Cortés Juan P, Alzamendi Gabriel A, Weinstein Alejandro J, Yuz Juan I, Espinoza Víctor M, Mehta Daryush D, Hillman Robert E, Zañartu Matías
Department of Electronic Engineering, Universidad Técnica Federico Santa María, Valparaiso 2390123, Chile.
Institute for Research and Development on Bioengineering and Bioinformatics, Consejo Nacional de Investigaciones Científicas y Técnicas-Universidad Nacional de Entre Ríos, Oro Verde 3100, Argentina.
Appl Sci (Basel). 2022 Jan;12(1). doi: 10.3390/app12010401. Epub 2021 Dec 31.
Subglottal Impedance-Based Inverse Filtering (IBIF) allows for the continuous, non-invasive estimation of glottal airflow from a surface accelerometer placed over the anterior neck skin below the larynx. It has been shown to be advantageous for the ambulatory monitoring of vocal function, specifically in the use of high-order statistics to understand long-term vocal behavior. However, during long-term ambulatory recordings over several days, conditions may drift from the laboratory environment where the IBIF parameters were initially estimated due to sensor positioning, skin attachment, or temperature, among other factors. Observation uncertainties and model mismatch may result in significant deviations in the glottal airflow estimates; unfortunately, they are very difficult to quantify in ambulatory conditions due to a lack of a reference signal. To address this issue, we propose a Kalman filter implementation of the IBIF filter, which allows for both estimating the model uncertainty and adapting the airflow estimates to correct for signal deviations. One-way analysis of variance (ANOVA) results from laboratory experiments using the Rainbow Passage indicate an improvement using the modified Kalman filter on amplitude-based measures for phonotraumatic vocal hyperfunction (PVH) subjects compared to the standard IBIF; the latter showing a statistically difference (-value = 0.02, = 4.1) with respect to a reference glottal volume velocity signal estimated from a single notch filter used here as ground-truth in this work. In contrast, maximum flow declination rates from subjects with vocal phonotrauma exhibit a small but statistically difference between the ground-truth signal and the modified Kalman filter when using one-way ANOVA (-value = 0.04, = 3.3).

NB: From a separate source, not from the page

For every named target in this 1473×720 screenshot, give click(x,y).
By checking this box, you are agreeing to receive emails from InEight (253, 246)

Other measures did not have significant differences with either the modified Kalman filter or IBIF compared to ground-truth, with the exception of H1-H2, whose performance deteriorates for both methods. Overall, both methods (modified Kalman filter and IBIF) show similar glottal airflow measures, with the advantage of the modified Kalman filter to improve amplitude estimation. Moreover, Kalman filter deviations from the IBIF output airflow might suggest a better representation of some fine details in the ground-truth glottal airflow signal. Other applications may take more advantage from the adaptation offered by the modified Kalman filter implementation.

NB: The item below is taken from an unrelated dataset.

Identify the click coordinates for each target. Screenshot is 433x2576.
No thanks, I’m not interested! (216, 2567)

基于声门下阻抗的逆滤波(IBIF)能够通过放置在喉部下前方颈部皮肤表面的加速度计,对声门气流进行连续、非侵入性的估计。研究表明,这对于动态监测嗓音功能具有优势,特别是在利用高阶统计量来理解长期嗓音行为方面。然而,在持续数天的长期动态记录过程中,由于传感器位置、皮肤贴合度或温度等因素,记录条件可能会偏离最初估计IBIF参数时的实验室环境。观测不确定性和模型失配可能导致声门气流估计出现显著偏差;不幸的是,由于缺乏参考信号,在动态条件下很难对这些偏差进行量化。为了解决这个问题,我们提出了一种IBIF滤波器的卡尔曼滤波器实现方法,它既能估计模型不确定性,又能调整气流估计值以校正信号偏差。使用彩虹段落进行的实验室实验的单向方差分析(ANOVA)结果表明,与标准IBIF相比,对于发声创伤性嗓音功能亢进(PVH)受试者,使用改进的卡尔曼滤波器在基于幅度的测量方面有改进;与这里用作本研究真值的单个陷波滤波器估计的参考声门体积速度信号相比,后者显示出统计学差异(p值 = 0.02,F = 4.1)。相比之下,当使用单向方差分析时,发声创伤受试者的最大流量下降率在真值信号和改进的卡尔曼滤波器之间显示出微小但具有统计学意义的差异(p值 = 0.04,F = 3.3)。与真值相比,其他测量指标在改进的卡尔曼滤波器或IBIF与真值之间均无显著差异,但H1 - H2除外,两种方法的H1 - H2性能均有所下降。总体而言,两种方法(改进的卡尔曼滤波器和IBIF)显示出相似的声门气流测量结果,改进的卡尔曼滤波器的优势在于能改善幅度估计。此外,卡尔曼滤波器与IBIF输出气流的偏差可能表明在真值声门气流信号中能更好地呈现一些细节。其他应用可能会从改进的卡尔曼滤波器实现所提供的适应性中获得更多优势。